U.S. v. Luong, 03-10080.

Decision Date23 December 2004
Docket NumberNo. 03-10080.,No. 03-10091.,03-10080.,03-10091.
Citation393 F.3d 913
PartiesUNITED STATES of America, Plaintiff-Appellee, v. John That LUONG, aka Ah Sing, Defendant-Appellant. United States of America, Plaintiff-Appellee, v. Hoang Ai Le, Defendant-Appellant.
CourtU.S. Court of Appeals — Ninth Circuit

Richard B. Mazer, San Francisco, CA, for defendant-appellant Luong.

George C. Boisseau, Santa Rosa, CA, for defendant-appellant Le.

William S. Wong, Assistant United States Attorney, Sacramento, CA, for the plaintiff-appellee.

Appeal from the United States District Court for the Eastern District of California; William B. Shubb, Chief District Judge, Presiding. D.C. Nos. CR-99-00433-WBS, CR-99-00433-WBS.

Before: CANBY, RYMER, and HAWKINS, Circuit Judges.

RYMER, Circuit Judge:

This appeal requires us to decide whether conviction (or acquittal) on RICO conspiracy and substantive charges bars subsequent prosecution for a predicate act when the predicate act is itself a conspiracy.1

Hoang Ai Le and John That Luong appeal the district court's order denying their motion to dismiss the indictment for conspiracies to commit Hobbs Act robbery in violation of 18 U.S.C. § 1951(a) on grounds of double jeopardy.2 They had previously been prosecuted on RICO charges that included a conspiracy to commit Hobbs Act robberies as a predicate act. In United States v. Saccoccia, 18 F.3d 795, 798 (9th Cir.1994), we held that a defendant may be prosecuted for a RICO conspiracy and later for the predicate offenses that constituted a pattern of racketeering activity. We now conclude that the same rule applies when the predicate offense is a conspiracy. As we have jurisdiction over this interlocutory appeal, 28 U.S.C. § 1291; Abney v. United States, 431 U.S. 651, 659, 97 S.Ct. 2034, 52 L.Ed.2d 651 (1977), we affirm.

I

Luong, Le, and seventeen others were indicted in the Northern District of California and tried on charges of conducting the affairs of a racketeering enterprise through a pattern of racketeering activity in violation of 18 U.S.C. § 1962(c) (Count One), and of conspiring to do so in violation of § 1962(d) (Count Two). United States v. John That Luong, et al., CR-96-0094-MHP. Count One of the superseding indictment accused Le and Luong of running an enterprise devoted to robbing computer chip companies and dealing in heroin through a pattern of fifteen racketeering acts. Racketeering Act One described a conspiracy to commit Hobbs Act robberies of various computer chip companies from January 1, 1995 to April 9, 1996 in California, Oregon, and Minnesota. Count Two, the RICO conspiracy charge, incorporated the same racketeering acts and identified 54 overt acts involving computer chip companies that were targets of the racketeering activity. Luong was convicted of both RICO offenses (as well as nine other crimes) and sentenced to 1058 months imprisonment. Le was acquitted of the substantive RICO charge, but convicted on RICO conspiracy and four other counts. He was sentenced to 240 months in custody.

==*==

Aim A:
In the court opinion, what sentence did Le receive?
Aim B:
How would you put this sentence from the court opinion into Spanish: "We now conclude that the same rule applies when the predicate offense is a conspiracy."
Aim C:
Would you output, word for word, the stretch of the court opinion from "U.S. v. Luong, 03-10080." through "for defendant-appellant Le."?

Material:
==*==

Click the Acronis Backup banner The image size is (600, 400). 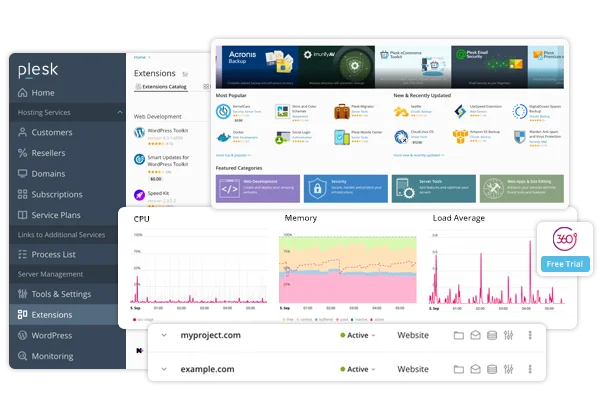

==*==

Correct response A:
240 months in custody.

Correct response B:
Ahora concluimos que la misma regla se aplica cuando el delito subyacente es una conspiración.

Correct response C:
U.S. v. Luong, 03-10080.

Decision Date23 December 2004
Docket NumberNo. 03-10080.,No. 03-10091.,03-10080.,03-10091.
Citation393 F.3d 913
PartiesUNITED STATES of America, Plaintiff-Appellee, v. John That LUONG, aka Ah Sing, Defendant-Appellant. United States of America, Plaintiff-Appellee, v. Hoang Ai Le, Defendant-Appellant.
CourtU.S. Court of Appeals — Ninth Circuit

Richard B. Mazer, San Francisco, CA, for defendant-appellant Luong.

George C. Boisseau, Santa Rosa, CA, for defendant-appellant Le.